Peter Levine, the founder of Somatic Experiencing (SE), writes in Healing Trauma “that we become traumatized when our ability to respond to a ‘perceived’ threat is in some way overwhelmed (page 8).” In the moments after the Boston bombings, the initial responses of shock and horror were quickly followed by first-responders jumping into action based on their training and by some individuals in the crowd running toward the site to participate in rescue efforts. Of course, each person had their own individual response. Those individual responses gathered together to give those of us receiving the news through the media a collective impression of the ‘rolling’ unfolding of response to the tragedy: shock, horror, disbelief, fear, grief, and anger. Then we watched this amazing response of determination to push back, not just in angry vengeance, as in an ‘eye for an eye’ mentality, but in a communities’ willingness to assert its’ values of support, empathy, and cooperation.

The body goes into overwhelm, freeze, when it can no longer tolerate the intensity of the activation that comes with a full-on ‘fight and flight’ response. Each of us has a different set point for how much sympathetic nervous system arousal we can tolerate before overwhelm occurs. According to SE theory, we come out of overwhelm, the freeze state, at the same level of activation that we went into it, thus one exits freeze and encounters the high activation state of the fight or flight. One can shake, rage, cheer, sob, or dance. The energy is strong and needs to be expressed and moved through the bodymind. Chronic traumatic symptoms set in when one do not feel safe enough to express the natural down-regulation of the system.

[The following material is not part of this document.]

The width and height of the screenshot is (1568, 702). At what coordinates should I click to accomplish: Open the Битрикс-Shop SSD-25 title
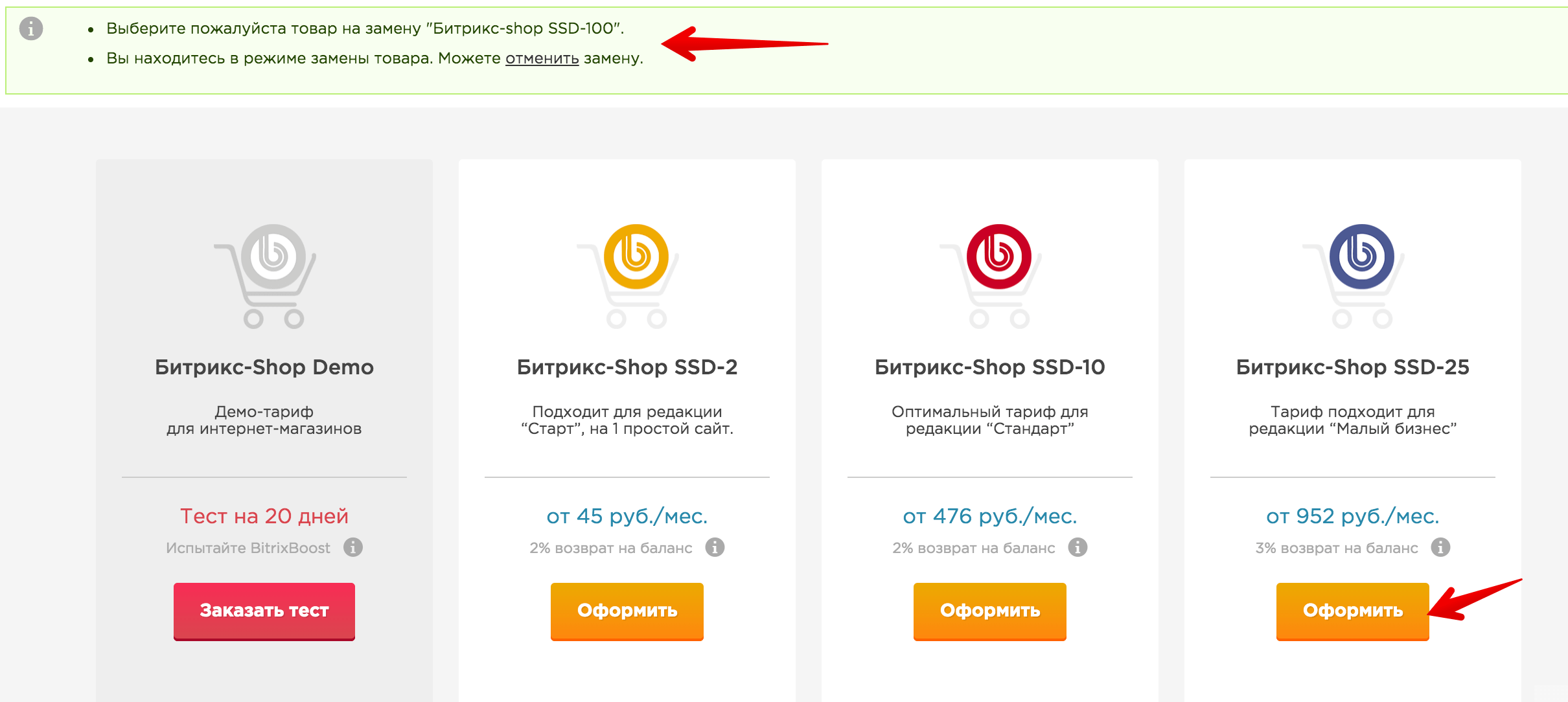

As the various law enforcement agencies responded, they seemed to be more cooperative and coordinated with one another. This was reflected in the absence of news stories about their lack of communication etc. Folks responded to requests for information and to ‘shelter in place’. Was there more trust in the authorities because they seemed more organized and competent? Did that display of competence offer a container to temporally hold the communities’ shock and grief? Something shifted. The community and law enforcement seemed to respect and assist each other in ways that we haven’t seen in awhile. The spontaneous applause by Watertown residents for law enforcement when the manhunt concluded in the live capture of the suspect seemed to be born of relief and genuine appreciation. The subsequent comments by assorted officials expressing their gratitude for the communities’ support and cooperation was moving. There seemed to be a healthy resonance, between the citizens and their officials. Each constituency seemed to take turns being vulnerable and competent. As that channel of expression opened, it grew to standing ovations and moments of silence in various venues. As the waves of intense release passed, Bostonians, and the rest of us by extension, asserted our values of empathy, cooperation, and determination to live our lives on our terms... to not be victims. This reaction is an excellent example of resilience on a collective level.